→ **Excerpt provided**
┏━━

Following the example of other spectators, the children rush into the water. For a few moments they bathe in a dazzle of red as the sun rolls a regal carpet across the water. Their bodies shine in the horizontal rays. They have that wonderful enamel you can only mix with young skin and water and bright light. Then already the sun’s too bright to look at, and hence in a curious way not there any more, dissolved in an everyday glare that kindles traffic noises along the seafront road and finds an overnight litter of cans and wrappers that the bagnino will have to clear. Immediately, the children lose interest and rush out shivering for their croissants. Michele rudely demands to know which is the biggest. Then it’s up the beach to the bar for the ceremony of the cappuccino, the more familiar rituals of Italian life.

┗━━

→ **Provided information**
┏━━

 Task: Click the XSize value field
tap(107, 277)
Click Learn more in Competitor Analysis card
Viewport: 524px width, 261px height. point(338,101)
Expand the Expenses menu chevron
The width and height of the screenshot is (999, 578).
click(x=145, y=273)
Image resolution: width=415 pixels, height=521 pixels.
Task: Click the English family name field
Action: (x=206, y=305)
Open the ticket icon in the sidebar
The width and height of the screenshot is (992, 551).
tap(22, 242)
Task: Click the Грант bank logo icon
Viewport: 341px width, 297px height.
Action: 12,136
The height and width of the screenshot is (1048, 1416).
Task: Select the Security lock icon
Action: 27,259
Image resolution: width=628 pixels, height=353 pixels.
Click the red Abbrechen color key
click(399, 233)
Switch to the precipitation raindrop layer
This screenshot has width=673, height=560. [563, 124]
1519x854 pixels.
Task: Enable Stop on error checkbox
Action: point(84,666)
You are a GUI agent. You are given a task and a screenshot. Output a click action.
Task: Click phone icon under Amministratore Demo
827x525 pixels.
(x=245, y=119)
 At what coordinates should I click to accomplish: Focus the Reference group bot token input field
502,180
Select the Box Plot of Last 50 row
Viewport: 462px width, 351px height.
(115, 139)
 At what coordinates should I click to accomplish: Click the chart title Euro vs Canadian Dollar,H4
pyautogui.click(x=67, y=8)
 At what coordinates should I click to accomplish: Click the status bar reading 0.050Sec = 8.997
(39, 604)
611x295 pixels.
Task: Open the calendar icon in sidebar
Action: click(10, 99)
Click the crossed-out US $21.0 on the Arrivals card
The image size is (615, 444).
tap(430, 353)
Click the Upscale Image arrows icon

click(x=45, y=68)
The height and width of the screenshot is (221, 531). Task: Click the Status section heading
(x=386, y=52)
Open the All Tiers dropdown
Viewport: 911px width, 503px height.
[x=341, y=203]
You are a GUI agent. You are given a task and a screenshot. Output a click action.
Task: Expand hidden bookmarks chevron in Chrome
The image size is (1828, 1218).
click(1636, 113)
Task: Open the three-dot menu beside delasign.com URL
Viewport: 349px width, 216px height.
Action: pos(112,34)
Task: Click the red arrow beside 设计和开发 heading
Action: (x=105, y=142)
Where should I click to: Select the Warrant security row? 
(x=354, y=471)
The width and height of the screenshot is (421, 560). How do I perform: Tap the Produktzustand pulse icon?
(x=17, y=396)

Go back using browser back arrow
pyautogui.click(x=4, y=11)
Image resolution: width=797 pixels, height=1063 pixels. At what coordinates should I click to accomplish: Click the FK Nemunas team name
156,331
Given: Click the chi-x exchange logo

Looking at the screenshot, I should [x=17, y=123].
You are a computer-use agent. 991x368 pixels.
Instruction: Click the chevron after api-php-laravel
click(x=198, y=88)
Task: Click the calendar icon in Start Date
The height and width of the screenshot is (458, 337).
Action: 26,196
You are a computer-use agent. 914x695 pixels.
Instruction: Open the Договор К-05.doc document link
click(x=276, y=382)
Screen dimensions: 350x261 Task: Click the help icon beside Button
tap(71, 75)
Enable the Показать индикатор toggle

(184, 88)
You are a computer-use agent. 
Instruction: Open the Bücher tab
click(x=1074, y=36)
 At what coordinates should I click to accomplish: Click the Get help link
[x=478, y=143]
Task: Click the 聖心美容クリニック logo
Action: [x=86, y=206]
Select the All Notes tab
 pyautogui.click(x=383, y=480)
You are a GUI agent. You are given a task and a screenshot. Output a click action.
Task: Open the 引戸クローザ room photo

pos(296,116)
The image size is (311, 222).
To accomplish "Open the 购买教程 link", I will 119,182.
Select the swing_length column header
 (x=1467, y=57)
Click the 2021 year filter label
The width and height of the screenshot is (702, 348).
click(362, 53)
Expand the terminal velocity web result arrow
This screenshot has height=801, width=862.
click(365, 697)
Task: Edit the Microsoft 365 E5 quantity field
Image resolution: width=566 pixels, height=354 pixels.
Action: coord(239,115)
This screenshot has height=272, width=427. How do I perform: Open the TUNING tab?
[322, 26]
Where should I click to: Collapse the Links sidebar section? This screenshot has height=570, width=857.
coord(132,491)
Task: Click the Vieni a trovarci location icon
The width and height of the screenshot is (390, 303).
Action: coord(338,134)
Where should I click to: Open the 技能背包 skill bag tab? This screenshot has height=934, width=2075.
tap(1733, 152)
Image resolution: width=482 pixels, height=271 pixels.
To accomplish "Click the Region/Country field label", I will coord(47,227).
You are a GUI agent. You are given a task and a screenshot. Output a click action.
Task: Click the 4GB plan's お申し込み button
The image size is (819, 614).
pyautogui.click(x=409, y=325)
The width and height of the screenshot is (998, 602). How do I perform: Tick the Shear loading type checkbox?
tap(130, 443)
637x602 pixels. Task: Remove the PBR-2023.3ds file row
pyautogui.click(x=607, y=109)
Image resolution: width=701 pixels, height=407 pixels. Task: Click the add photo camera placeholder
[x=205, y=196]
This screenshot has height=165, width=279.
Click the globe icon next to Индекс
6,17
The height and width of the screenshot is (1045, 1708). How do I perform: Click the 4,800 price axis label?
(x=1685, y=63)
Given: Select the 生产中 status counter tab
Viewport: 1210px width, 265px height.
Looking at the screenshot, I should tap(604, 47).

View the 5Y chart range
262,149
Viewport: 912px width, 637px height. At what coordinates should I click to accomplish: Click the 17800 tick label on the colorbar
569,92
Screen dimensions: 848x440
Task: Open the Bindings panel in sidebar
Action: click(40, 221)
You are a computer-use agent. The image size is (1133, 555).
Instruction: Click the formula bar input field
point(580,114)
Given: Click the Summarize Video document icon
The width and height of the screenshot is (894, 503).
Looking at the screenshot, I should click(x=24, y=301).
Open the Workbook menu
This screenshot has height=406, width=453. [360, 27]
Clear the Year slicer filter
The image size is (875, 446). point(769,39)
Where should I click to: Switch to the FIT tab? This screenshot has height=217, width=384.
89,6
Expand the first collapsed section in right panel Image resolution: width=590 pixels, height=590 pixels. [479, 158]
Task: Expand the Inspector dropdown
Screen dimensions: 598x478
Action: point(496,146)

┗━━

→ **Objective A**
In the listing, give the lines from the one containing "Select the All Notes tab" through the one containing "click(365, 697)" as a JSON list of strings, one string per line, leaving out blank lines.
→ **Objective B**
Continue the passage about the children's sunrise swim, starting after its final sentence.

→ **Output A**
[
  "Select the All Notes tab",
  " pyautogui.click(x=383, y=480)",
  "You are a GUI agent. You are given a task and a screenshot. Output a click action.",
  "Task: Open the 引戸クローザ room photo",
  "pos(296,116)",
  "The image size is (311, 222).",
  "To accomplish \"Open the 购买教程 link\", I will 119,182.",
  "Select the swing_length column header",
  " (x=1467, y=57)",
  "Click the 2021 year filter label",
  "The width and height of the screenshot is (702, 348).",
  "click(362, 53)",
  "Expand the terminal velocity web result arrow",
  "This screenshot has height=801, width=862.",
  "click(365, 697)"
]

→ **Output B**
‘Maybe Lucia will be born when we get home,’ Michele says. And Stefi immediately replies, ‘I can’t wait to kiss her.’

‘Madness,’ Nonno says, thinking of the mouths that have to be fed, the bodies clothed, the coddling and spoiling and pampering, and then again the debts paid, the apartments bought, the enquiries about the will.

‘No better place to grow up than Italy,’ I tease him.

Spooning foam into his mouth like a big baby, the crumbs of a second brioche on his lips, my father-in-law is quick to correct me: ‘No better place,’ he says, ‘not to grow up!